▸ **INSTRUCTIONS TO FOLLOW**: Once the line with "Image resolution: width=515" is found in the entries below, print it and each following line exactly, stopping after the line with "Given: Click the red TicketSwap logo icon"; print nothing else.

▸ **DATA RECORDS**:
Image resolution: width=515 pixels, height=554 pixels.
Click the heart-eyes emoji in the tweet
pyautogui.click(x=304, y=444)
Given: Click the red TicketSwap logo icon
...
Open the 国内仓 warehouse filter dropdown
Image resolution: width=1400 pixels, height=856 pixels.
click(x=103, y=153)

▸ **TASK SOLUTION**:
Image resolution: width=515 pixels, height=554 pixels.
Click the heart-eyes emoji in the tweet
pyautogui.click(x=304, y=444)
Given: Click the red TicketSwap logo icon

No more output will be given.